IOMeter testing within the Service Console posted: Aug 19, 2008 7:21 PM

Click to view sames's profile Lurker 1 posts since
Aug 17, 2006

I have started working with IOMeter to measure and tune disk performance on ESX 3.5. I can run IOMeter from within a guest operating system but I can't seem to figure out how to run it from the service console. My intent is to load IOMeter in the service console to test VMFS disk performance for both DAS and iSCSI storage. I tried running Dynamo in the console but failed with this error:

./dynamo: error while loading shared libraries: libstdc++.so.6: cannot open shared object file: No such file or directory

Is there a way to install IOMeter in the console or must I use a guest OS to acomplish this?

------------------------------------

• Request
Translate this sentence from the IOMeter forum post above into Spanish: "I have started working with IOMeter to measure and tune disk performance on ESX 3.5."

• Recorded information
------------------------------------

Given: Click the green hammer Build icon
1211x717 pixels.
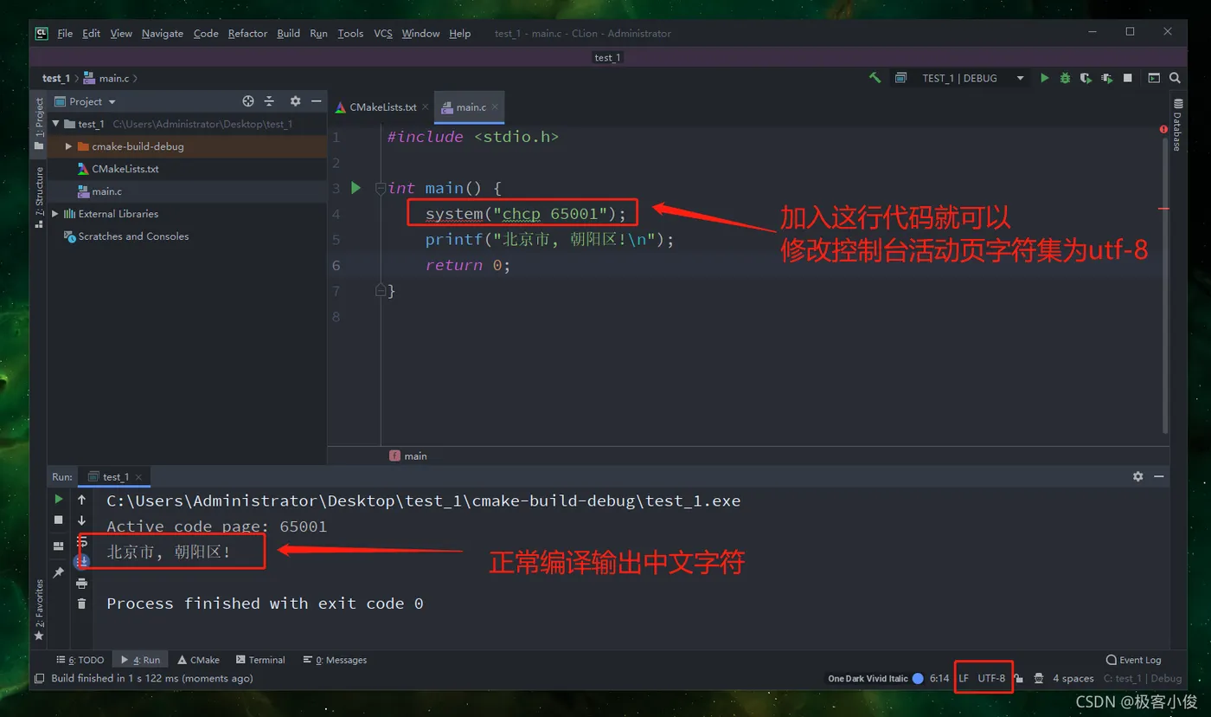Looking at the screenshot, I should (x=875, y=78).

------------------------------------

• Result below
He empezado a trabajar con IOMeter para medir y ajustar el rendimiento de los discos en ESX 3.5.